When then-President Obama awarded California labor leader Dolores Huerta the Presidential Medal of Freedom — the nation’s highest civilian honor — one person was notably absent from the ceremony in the White House’s East Room: Julie Chavez Rodriguez.
Huerta has known Chavez Rodriguez, the granddaughter of the legendary Cesar Chavez, who co-founded the United Farm Workers union with Huerta, since she was an infant. Chavez Rodriguez was working in the Obama administration at the time, but those who know her said her absence from the ceremony was not the least bit surprising.
President Obama is introduced by Julie Chavez Rodriguez before a screening in 2014 of “Cesar Chavez,” a film about her grandfather and labor leader Cesar Chavez, at
the Old Executive Office Building on White House grounds.
(Pablo Martinez Monsivais / Associated Press)
“I couldn’t find Julie because she was busy working. And it’s like, ‘You should be sitting in the front row,’” said Valerie Jarrett, who served as a senior advisor to Obama. “Well, there’s no way she was going to do anything like that. She always demurs from the spotlight and … has a reputation for getting things done, doing the work, but without any drama and ruffling of feathers, which is pretty extraordinary in the political world.”
This track record is among the reasons President Biden selected the 46-year-old Chavez Rodriguez to manage his reelection campaign. And once he decided to not seek reelection in July amid mounting concerns about his cognitive skills and lagging poll numbers, Chavez Rodriguez — who has a deep, long-standing relationship with Vice President Kamala Harris — was named her presidential campaign manager.
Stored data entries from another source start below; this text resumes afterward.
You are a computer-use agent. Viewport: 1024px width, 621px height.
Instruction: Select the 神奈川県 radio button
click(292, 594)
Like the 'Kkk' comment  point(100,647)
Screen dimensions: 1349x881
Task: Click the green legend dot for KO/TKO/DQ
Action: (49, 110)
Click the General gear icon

Her practice of staying behind the curtain no longer possible, Chavez Rodriguez has emerged as a public voice for Harris on issues from running-mate selection to border policy, and has courted critical voting blocs, such as Latinos and working-class residents in battleground states.
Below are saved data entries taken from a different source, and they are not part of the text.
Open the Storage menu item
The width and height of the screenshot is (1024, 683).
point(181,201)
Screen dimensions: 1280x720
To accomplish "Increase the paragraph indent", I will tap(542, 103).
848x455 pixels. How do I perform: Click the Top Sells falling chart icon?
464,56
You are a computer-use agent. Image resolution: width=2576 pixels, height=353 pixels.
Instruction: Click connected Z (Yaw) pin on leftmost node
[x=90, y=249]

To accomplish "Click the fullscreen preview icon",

“I’ve seen who she’s fighting for when she’s in the halls of power,” Chavez Rodriguez recently told hundreds of Harris supporters at a union hall in Phoenix. “She fights for families like ours.”
Julie Chavez Rodriguez, then manager of President Biden’s reelection campaign, speaks at a news conference in Miami in 2023.
(Lynne Sladky / Associated Press)
Her role is a watershed moment for a Latina in national politics.
But her higher profile is also driven by questions about whether some Latino voters, whom Chavez Rodriguez’s family was instrumental in organizing starting decades ago in California farm fields, have soured on the Democratic Party — and whether the party can motivate enough of them to cast ballots in battleground states such as Nevada and Arizona.
“The origin story of the Latino voter literally begins in her bloodline,” said Mike Madrid, a veteran Latino Republican consultant in California, whose book, “The Latino Century,” was published in June. “Can she be the Chavez who takes this to the next level and reconfigures it for a new age?